All in all, the final plan offers a mixed bag of wilderness and rivers protection. In addition, the plan is so general in regard to its direction for the conservation of sensitive watersheds, threatened and endangered species habitat, and the non-wilderness protection of roadless areas, that it is difficult to determine the level of protection that will be provided for these key resources in the future. The release of the final plan kicks off a 60-day period for CalWild and other interests to file formal objections with the Forest Service to secure key changes and improvements in the plan.
The Forest Service is sticking with their modest 37,029-acre wilderness recommendation from the draft plan. The wilderness recommendations encompasses four areas, including 2 relatively small additions totaling 7,567 acres along the southern border of the existing White Mountains Wilderness, an 11,840-acre National Forest addition to the BLM’s Piper Canyon Wilderness, and a 17,622-acre addition to the South Sierra Wilderness. Unfortunately, the wilderness recommendations represent only about 6% of the more than 600,000 acres of roadless land inventoried on the Inyo Forest.
The wilderness recommendations are all in Inyo County, even though the Mono County Supervisors submitted comments in response to the draft specifically recommending wilderness protection for several areas in the county, including Glass Mountains, Dexter Canyon, Ansel Adams Addition Northeast (between Lee Vining Canyon and Parker Creek), and the Excelsior area, a complex of four adjacent areas separated by narrow road corridors adjacent to and straddling the Nevada border.
The Forest Service apparently rejected wilderness protection for many of the Mono County areas due to the agency’s specious but unfounded concerns about proximity to nearby roads and development (so called “sights and sounds”, which is not valid criteria to assess wilderness), the need to actively manage threatened and endangered species (not a problem but one often cited by the agency), and existing but relatively light motorized use by off-highway vehicles and snowmobiles.
Other than the 37,029 acres of roadless land recommended for wilderness, the final plan provides little additional protection for roadless areas. About 305,000 acres of the Inyo’s roadless areas are off limits to road construction under the 2001 Roadless Conservation Rule, but this rule is under attack in Congress. Thousands of acres of roadless areas on the Inyo Forest are allocated to semi-primitive motorized use and could be opened to development once the final plan is implemented.
The good news is that the plan’s wild and scenic river eligibility inventory improved since the draft was released in 2016. The planning process started with 128.3 miles of eligible rivers and streams.

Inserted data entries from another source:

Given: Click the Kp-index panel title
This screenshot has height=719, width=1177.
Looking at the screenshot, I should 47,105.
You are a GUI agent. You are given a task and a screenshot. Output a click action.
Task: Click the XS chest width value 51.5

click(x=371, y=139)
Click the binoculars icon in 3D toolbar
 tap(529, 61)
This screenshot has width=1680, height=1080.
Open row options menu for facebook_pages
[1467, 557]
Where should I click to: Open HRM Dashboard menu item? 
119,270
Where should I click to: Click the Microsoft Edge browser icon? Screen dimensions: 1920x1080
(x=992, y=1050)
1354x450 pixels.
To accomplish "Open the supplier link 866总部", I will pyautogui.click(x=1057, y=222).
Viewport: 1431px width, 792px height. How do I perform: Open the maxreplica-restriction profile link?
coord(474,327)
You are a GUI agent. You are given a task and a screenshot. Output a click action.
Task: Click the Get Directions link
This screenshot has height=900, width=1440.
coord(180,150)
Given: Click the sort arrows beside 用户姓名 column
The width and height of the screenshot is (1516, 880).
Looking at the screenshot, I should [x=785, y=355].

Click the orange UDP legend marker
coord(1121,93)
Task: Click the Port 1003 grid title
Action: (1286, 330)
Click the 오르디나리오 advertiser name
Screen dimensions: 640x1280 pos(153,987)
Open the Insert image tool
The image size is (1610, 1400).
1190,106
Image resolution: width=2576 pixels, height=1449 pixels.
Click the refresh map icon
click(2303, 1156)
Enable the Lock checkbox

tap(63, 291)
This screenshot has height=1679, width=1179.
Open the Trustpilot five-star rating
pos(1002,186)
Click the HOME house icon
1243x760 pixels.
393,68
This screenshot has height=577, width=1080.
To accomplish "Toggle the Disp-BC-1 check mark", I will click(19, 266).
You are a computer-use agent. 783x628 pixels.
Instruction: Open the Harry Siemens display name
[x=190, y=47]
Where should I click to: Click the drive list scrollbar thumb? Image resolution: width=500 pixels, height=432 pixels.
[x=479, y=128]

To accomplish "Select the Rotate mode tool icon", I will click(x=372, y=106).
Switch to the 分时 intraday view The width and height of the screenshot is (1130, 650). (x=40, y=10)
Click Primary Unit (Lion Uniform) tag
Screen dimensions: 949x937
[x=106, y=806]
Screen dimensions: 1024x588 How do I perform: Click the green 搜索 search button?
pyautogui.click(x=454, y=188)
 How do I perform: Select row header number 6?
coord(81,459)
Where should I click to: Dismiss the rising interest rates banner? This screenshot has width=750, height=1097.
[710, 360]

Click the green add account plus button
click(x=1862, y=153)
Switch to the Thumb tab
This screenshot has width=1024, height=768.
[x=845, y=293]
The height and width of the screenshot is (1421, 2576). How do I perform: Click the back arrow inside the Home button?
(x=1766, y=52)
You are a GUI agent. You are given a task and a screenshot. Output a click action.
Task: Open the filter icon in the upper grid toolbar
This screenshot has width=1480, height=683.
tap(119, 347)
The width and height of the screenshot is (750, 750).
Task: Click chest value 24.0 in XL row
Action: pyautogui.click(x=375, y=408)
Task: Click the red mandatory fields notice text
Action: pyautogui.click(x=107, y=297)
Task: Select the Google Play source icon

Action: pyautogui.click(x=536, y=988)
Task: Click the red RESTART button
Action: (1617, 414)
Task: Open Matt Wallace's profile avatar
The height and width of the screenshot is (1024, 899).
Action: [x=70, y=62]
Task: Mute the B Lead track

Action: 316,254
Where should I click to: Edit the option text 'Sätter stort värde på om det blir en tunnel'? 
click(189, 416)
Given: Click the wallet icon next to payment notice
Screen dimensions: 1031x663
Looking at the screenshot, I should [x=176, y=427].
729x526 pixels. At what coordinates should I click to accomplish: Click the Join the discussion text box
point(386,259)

This increased 25% to 160.6 miles in the draft plan and the final plan increased eligible river miles by 88% to 241.2 miles (in comparison to the eligible miles identified at the start of the planning process). Eligible streams are to be managed by the agency to protect their free-flowing character, outstandingly remarkable values, and classification (wild, scenic, or recreational), allowing Congress to decide in the future whether to add specific rivers and streams to the system.
The additional eligible miles include several streams and segments nominated by conservationists, including the lower segment of Rush Creek where it flows into Mono Lake, Mammoth Creek, O’Harrell Canyon Creek in the Glass Mountains, and Little Hot Creek in Long Valley. The Forest Service also included some new streams and segments identified by their own resource experts, including the South Fork Cottonwood Creek and Poison Creek (tributaries to the existing Cottonwood Creek Wild and Scenic River).
In the next few weeks, CalWild staff will be reviewing the final plan and its accompanying environmental impact statement to identify key areas needed for improvement, which will be subject to a formal objection to be filed with the agency by Oct. 3, 2018. This will lead to an objection resolution meeting with the Forest Service, which will provide an opportunity to advocate for key improvements, particularly for the protection of roadless areas and additional wilderness recommendations for areas in Mono County.